# Worth the Premium Price



## MrRon (Jul 9, 2009)

Most people think sandpaper is just paper with sand glued to it. In fact, it is a product that undergoes a lot of engineering. Thanks for the review.


----------



## whitebeast88 (May 27, 2012)

great review on the sandpaper.thanks.


----------



## TopamaxSurvivor (May 2, 2008)

Interesting, thanks.


----------



## wormil (Nov 19, 2011)

Quality sandpaper makes a difference, thanks.


----------



## oldretiredjim (Nov 14, 2011)

I use it and like it. And Allan talked me into a 1/2 sheet sander that i really like. The combination is great.


----------



## MarkDavisson (Apr 26, 2009)

Jim, what sander did you buy? I have been holding firm against his recommendation of the half-sheet, but it's getting harder and harder!


----------



## Dusty56 (Apr 20, 2008)

Am I reading this correctly , Mark ? You aren't using it on a machine, but merely "rubbing" wood across it by hand ?


----------



## MarkDavisson (Apr 26, 2009)

Dusty, that's correct.


----------



## Dusty56 (Apr 20, 2008)

I have a couple of those "foam" style sanding blocks with H&L backing on them and I can't kill the sandpaper that's on them by hand either. I'll have to look into your brand though as I am looking to make a sharpening station for my chisels and plane irons. Thanks.
What I'm really looking for is some rolls for my drum sanders that will stand up to that environment.
Hopefully something that wouldn't clog up on softwoods and still be good for hardwoods without burning or tearing / cracking / becoming brittle over time. A friend had given me a length of cloth backed paper at one time and it lasted for years on my old Ryobi drumsander. Sadly no info was on the abrasive other than "120 grit" , and he couldn't remember where he got it from.
Happy Holidays to you and yours, Mark : )


----------



## MarkDavisson (Apr 26, 2009)

Dusty: I don't have a drum sander, but I've gotten the impression that Stockroom Supply knows what they're doing with it comes to drum sanders. And they have cloth-backed paper.

http://stockroomsupply.ca/shop/home/

For my sanding station I wrapped the 1/4 sheets of paper around 3 sides of a board and then screwed a retainer strip (picture screen moulding) along each edge of the board. I didn't want there to be a sharp edge at the corners, so I added padding between the board and the sandpaper. I used a layer of that perforated shelf liner stuff. I clamped the board, then, in my Workmate (is that Black & Decker?) clamping table.
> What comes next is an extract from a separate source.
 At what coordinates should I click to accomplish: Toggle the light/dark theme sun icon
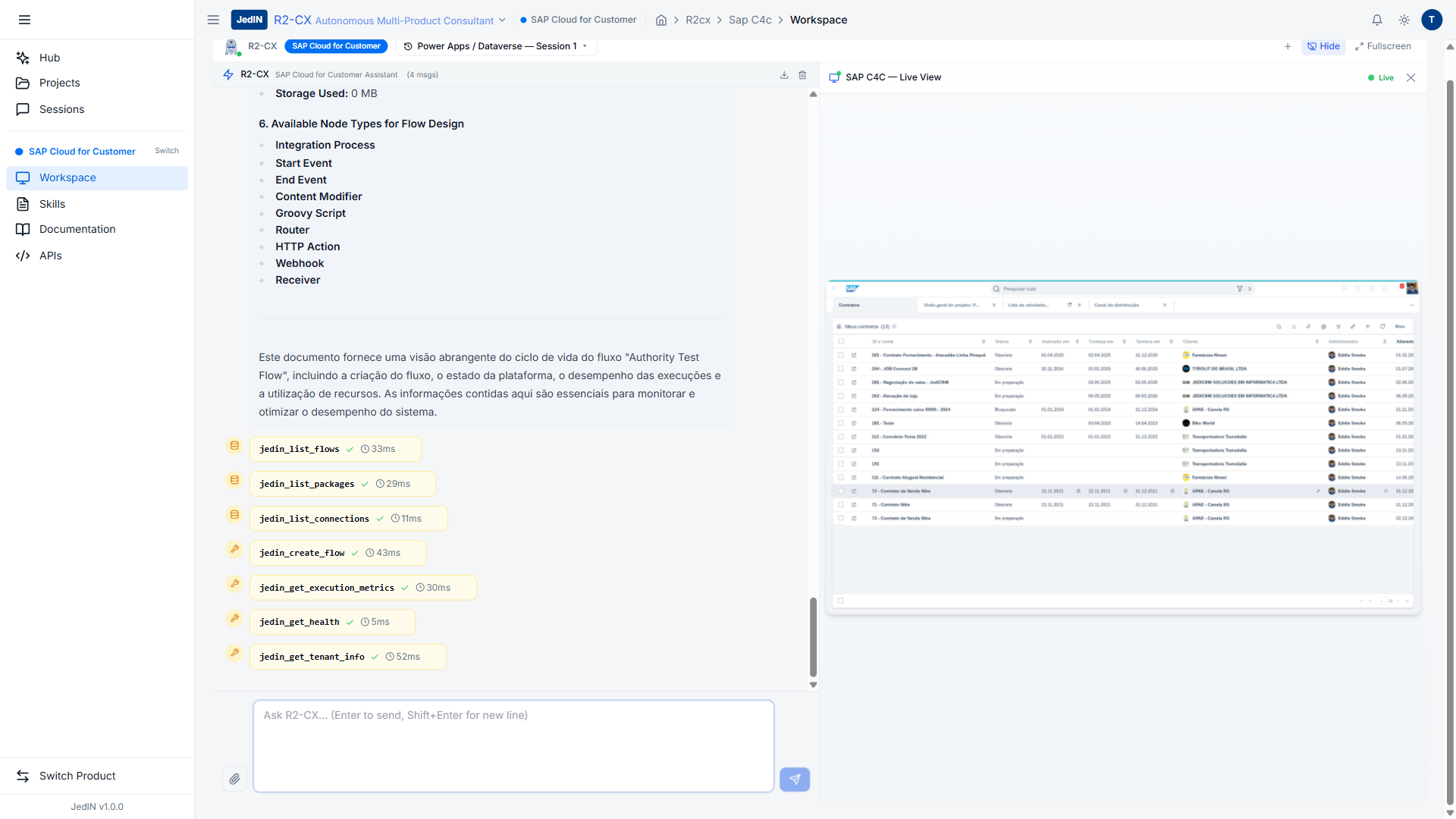pos(1404,20)
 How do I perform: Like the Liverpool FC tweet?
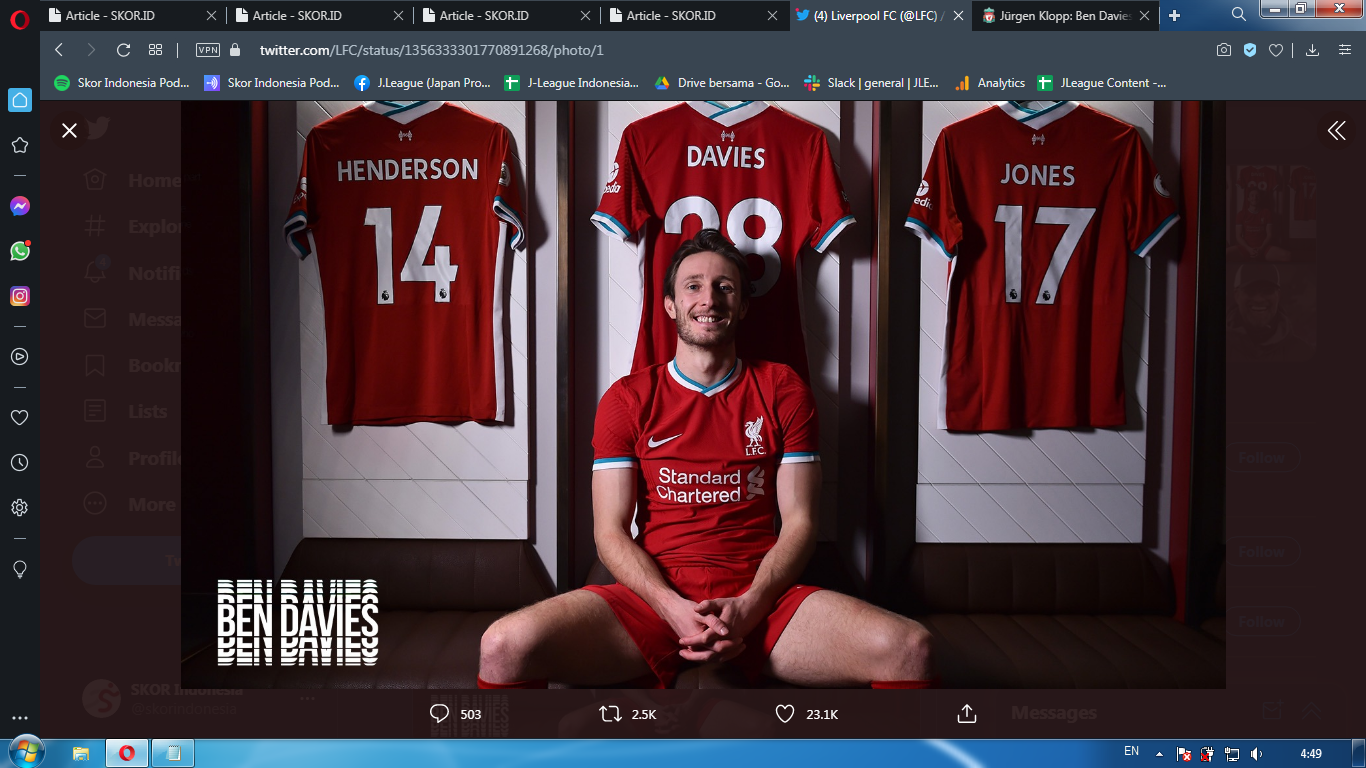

For a sharpening station I'd think you would want to adhere strips of progressively higher grits of paper to a piece of granite or glass. I use only 180 paper and lay a full sheet on glass without any adhesive and then immediately graduate to the 1200 then 6000 stones.

Have a safe and Merry Christmas!


----------



## Dusty56 (Apr 20, 2008)

Thanks for the link and the sharpening station advice : )


----------



## oldretiredjim (Nov 14, 2011)

Mark - Makita. With a Fesstool punch pad.


----------



## Billp (Nov 25, 2006)

I also have a makita half sheet sander with a fess tool punch pad. It's the only festool product I can afford. The sander & the VSM paper is like driving a rolls Royce .


----------